= Information technology in Sri Lanka =

Information technology in Sri Lanka refers to business process outsourcing, knowledge process outsourcing, software development, IT Services, and IT education in Sri Lanka. Sri Lanka is always ranked among the top 50 outsourcing destinations by AT Kearney, and Colombo and ranked among "Top 20 Emerging Cities" by Global Services Magazine. The export revenue of this industry grew from US$213 million in 2007 to US$1.2 billion in 2021.

==History==
For the purpose of developing IT in Sri Lanka, Computer Society of Sri Lanka was started in 1976. Sri Lanka's IT, KPO/BPO industry has a short span of history starting around 2000. IT/BPO sector has been identified as a priority sector for economic development in the country.

==Business process outsourcing==
Sri Lanka is an offshore development center and Joint venture hub for several Fortune 500 companies from North America, UK, Australia, Sweden, Norway and Japan. Well known customers of Sri Lankan BPO industry include Google, J.P. Morgan & Co, Microsoft, Emirates, Infor and Qatar Airways.

^^^^^^^^

*SET OF TASKS*.
(a) Rewrite the article on information technology in Sri Lanka, starting with "Information technology in Sri Lanka refers" and going on through "billion in 2021.", swapping "Sri Lanka" for "Ceylon".
(b) Pick up the article on information technology in Sri Lanka where it stops, and keep it going.

Entries drawn from a collection
^^^^^^^^

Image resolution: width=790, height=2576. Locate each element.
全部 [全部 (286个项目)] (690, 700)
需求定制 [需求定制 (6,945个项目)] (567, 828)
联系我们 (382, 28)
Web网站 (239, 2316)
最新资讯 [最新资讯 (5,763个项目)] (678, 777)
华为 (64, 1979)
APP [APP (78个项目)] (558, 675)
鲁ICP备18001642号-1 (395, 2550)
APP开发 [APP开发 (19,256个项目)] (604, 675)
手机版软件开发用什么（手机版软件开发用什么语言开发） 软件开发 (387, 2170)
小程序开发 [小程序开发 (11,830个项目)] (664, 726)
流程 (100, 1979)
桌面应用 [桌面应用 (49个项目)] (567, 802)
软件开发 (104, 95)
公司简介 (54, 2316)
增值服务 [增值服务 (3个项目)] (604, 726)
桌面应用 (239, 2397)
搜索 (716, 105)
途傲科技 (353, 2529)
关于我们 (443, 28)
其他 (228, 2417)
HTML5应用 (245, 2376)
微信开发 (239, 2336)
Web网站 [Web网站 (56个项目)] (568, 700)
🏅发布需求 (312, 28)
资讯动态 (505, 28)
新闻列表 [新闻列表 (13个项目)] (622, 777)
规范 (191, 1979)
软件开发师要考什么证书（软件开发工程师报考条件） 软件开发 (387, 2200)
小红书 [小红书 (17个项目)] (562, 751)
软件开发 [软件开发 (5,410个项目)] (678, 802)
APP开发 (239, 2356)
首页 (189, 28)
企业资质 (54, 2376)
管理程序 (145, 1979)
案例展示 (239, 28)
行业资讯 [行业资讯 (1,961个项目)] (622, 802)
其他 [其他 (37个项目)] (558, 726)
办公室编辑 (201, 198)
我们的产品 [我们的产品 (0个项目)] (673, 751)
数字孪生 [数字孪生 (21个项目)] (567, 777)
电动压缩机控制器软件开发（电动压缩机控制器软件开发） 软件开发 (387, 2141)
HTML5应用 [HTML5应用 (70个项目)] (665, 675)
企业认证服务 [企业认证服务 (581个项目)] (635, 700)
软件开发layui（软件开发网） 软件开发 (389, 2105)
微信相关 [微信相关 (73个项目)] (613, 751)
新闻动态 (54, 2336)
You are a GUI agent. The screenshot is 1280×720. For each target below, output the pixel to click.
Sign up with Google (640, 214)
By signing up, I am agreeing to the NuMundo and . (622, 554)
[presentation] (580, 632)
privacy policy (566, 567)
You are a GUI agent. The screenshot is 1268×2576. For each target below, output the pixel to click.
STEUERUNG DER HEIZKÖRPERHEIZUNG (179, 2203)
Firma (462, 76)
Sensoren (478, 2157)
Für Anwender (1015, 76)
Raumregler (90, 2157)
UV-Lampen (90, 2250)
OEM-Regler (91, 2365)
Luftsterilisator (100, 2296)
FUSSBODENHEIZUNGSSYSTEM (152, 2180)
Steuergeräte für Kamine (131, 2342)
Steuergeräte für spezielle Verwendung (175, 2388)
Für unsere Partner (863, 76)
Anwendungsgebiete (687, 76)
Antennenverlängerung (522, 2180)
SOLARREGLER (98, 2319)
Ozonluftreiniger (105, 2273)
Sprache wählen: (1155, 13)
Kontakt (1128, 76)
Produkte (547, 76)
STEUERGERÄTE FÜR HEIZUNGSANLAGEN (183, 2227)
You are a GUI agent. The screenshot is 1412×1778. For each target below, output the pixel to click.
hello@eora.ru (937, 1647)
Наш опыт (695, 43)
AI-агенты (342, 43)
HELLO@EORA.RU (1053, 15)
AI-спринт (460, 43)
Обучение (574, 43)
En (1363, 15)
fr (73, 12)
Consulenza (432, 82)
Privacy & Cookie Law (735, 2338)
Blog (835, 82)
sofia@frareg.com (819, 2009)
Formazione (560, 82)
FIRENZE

^^^^^^^^

*EXPECTED RESULTS*.
(a)
Information technology in Ceylon refers to business process outsourcing, knowledge process outsourcing, software development, IT Services, and IT education in Ceylon. Ceylon is always ranked among the top 50 outsourcing destinations by AT Kearney, and Colombo and ranked among "Top 20 Emerging Cities" by Global Services Magazine. The export revenue of this industry grew from US$213 million in 2007 to US$1.2 billion in 2021.

(b)
===Rankings===

| Publication | Publisher | Rank |
|---|---|---|
| Location Trends Reports | IBM | 12 |
| Global Services Location Index | AT Kearney | within top 25 |
| Leading Locations For Offshore Services | Gartner | within top 30 |
| Global Centers of Excellence for Finance & Accounting Outsourcing | Global Services | within top 19 |
| Emerging Global Cities For Finance & Accounting Outsourcing | Tholons | 7 |
| Outsourcing Destination of the Year | National Outsourcing Association | 1 |

===Government Bodies===
The prominent government body related to IT in Sri Lanka is the Ministry of Technology. Other than that Ministries of Education, Skills development are working on developing the education while Ministry of Industry and Commerce is on industrial level activities.

===Revenue Statistics===

| Year | Total Export Revenue of ICT/ BPM (in million. US$) |
|---|---|
| 2018 | +$1,035.00 |
| 2019 | +$1,089.00 |
| 2020 | −$1,011.00 |
| 2021 | +$1,217.00 |
| 2022 |  |
| 2023 | +$1,226.87 |
| 2024 | +$1,454.46 |
| 2025 | +$1,644.83 |

===Legislation===
IT in Sri Lanka is governed under the Information and Communication Technology Act No. 27 of 2003.

Other Related Acts
1. Electronic Transactions Act, No. 19 OF 2006
2. National Digital Policy for Sri Lanka
3. Data Protection Bill
4. Telecommunication Levy Act , No. 21 OF 2011
5. Telecommunication Levy Act(Amendment) Act, No. 8 OF 2013

===Agencies===
1. The Information and Communication Technology Agency (Sri Lanka)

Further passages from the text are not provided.